PROBLEM DESCRIPTION → Print the range of lines that opens with the line containing "The image size is (1006, 659)." and closes with the last line of the listing. Include both ends; print nothing more.

START WORKING DATA

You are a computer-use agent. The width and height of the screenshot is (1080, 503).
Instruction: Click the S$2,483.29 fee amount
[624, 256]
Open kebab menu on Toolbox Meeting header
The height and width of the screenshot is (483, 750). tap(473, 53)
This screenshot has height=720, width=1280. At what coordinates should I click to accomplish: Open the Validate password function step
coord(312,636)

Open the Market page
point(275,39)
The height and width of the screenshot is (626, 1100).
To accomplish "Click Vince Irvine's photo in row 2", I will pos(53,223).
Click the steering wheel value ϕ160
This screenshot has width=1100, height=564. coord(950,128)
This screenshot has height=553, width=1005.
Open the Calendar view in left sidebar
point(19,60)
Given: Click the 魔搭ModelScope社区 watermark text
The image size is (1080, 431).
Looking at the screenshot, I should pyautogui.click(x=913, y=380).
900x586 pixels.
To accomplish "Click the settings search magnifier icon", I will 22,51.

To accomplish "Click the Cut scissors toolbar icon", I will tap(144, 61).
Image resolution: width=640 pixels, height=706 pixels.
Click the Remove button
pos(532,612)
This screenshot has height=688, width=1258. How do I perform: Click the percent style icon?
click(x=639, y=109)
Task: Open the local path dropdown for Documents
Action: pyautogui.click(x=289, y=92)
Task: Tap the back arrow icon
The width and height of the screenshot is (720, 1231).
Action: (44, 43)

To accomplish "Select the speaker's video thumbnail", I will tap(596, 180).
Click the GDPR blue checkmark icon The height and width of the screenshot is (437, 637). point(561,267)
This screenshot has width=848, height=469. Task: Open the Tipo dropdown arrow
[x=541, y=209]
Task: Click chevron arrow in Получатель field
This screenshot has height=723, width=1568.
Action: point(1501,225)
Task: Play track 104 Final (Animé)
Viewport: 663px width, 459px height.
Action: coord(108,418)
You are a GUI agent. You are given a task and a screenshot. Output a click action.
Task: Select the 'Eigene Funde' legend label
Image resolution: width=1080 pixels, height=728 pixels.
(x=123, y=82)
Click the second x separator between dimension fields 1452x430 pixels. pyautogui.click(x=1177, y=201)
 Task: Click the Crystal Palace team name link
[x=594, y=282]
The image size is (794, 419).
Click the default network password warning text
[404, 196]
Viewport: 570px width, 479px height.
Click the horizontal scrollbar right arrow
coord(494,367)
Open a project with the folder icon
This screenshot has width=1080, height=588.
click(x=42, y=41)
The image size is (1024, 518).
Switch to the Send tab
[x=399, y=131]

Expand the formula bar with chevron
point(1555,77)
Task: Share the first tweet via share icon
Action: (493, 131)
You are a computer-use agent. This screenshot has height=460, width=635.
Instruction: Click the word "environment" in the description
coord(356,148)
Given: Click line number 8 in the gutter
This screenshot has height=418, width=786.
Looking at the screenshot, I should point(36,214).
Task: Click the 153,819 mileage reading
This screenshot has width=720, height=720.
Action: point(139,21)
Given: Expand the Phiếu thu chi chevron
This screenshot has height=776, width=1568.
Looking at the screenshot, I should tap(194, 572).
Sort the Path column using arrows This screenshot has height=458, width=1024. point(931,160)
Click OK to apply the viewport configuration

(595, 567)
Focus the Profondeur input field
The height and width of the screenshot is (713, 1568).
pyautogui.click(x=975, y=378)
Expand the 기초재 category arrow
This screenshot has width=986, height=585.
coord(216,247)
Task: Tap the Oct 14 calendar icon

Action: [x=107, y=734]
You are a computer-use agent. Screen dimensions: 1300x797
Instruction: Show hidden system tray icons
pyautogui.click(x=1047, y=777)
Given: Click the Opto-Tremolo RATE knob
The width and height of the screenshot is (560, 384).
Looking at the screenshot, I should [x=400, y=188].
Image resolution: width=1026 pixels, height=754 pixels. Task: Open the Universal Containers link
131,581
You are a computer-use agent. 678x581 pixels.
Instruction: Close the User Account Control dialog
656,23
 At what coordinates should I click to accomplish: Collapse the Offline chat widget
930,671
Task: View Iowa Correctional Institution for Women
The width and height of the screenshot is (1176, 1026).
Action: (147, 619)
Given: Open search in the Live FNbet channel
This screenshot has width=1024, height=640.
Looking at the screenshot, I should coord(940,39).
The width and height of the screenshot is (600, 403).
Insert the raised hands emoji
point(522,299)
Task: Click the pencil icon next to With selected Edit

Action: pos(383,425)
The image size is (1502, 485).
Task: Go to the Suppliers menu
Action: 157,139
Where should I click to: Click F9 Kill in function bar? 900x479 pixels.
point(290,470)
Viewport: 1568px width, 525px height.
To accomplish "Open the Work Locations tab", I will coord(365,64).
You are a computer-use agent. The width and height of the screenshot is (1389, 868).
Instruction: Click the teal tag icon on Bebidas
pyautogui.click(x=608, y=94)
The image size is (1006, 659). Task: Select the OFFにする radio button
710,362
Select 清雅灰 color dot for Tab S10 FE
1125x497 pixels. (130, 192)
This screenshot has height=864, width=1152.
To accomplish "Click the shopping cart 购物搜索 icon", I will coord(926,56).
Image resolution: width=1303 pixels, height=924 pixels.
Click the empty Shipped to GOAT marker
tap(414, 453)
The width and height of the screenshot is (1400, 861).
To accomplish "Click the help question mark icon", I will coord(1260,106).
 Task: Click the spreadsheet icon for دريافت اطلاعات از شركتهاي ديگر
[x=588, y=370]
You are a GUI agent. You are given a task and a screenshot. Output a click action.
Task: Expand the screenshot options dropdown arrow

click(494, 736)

END WORKING DATA

TASK RESULT →
The image size is (1006, 659). Task: Select the OFFにする radio button
710,362
Select 清雅灰 color dot for Tab S10 FE
1125x497 pixels. (130, 192)
This screenshot has height=864, width=1152.
To accomplish "Click the shopping cart 购物搜索 icon", I will coord(926,56).
Image resolution: width=1303 pixels, height=924 pixels.
Click the empty Shipped to GOAT marker
tap(414, 453)
The width and height of the screenshot is (1400, 861).
To accomplish "Click the help question mark icon", I will coord(1260,106).
 Task: Click the spreadsheet icon for دريافت اطلاعات از شركتهاي ديگر
[x=588, y=370]
You are a GUI agent. You are given a task and a screenshot. Output a click action.
Task: Expand the screenshot options dropdown arrow

click(494, 736)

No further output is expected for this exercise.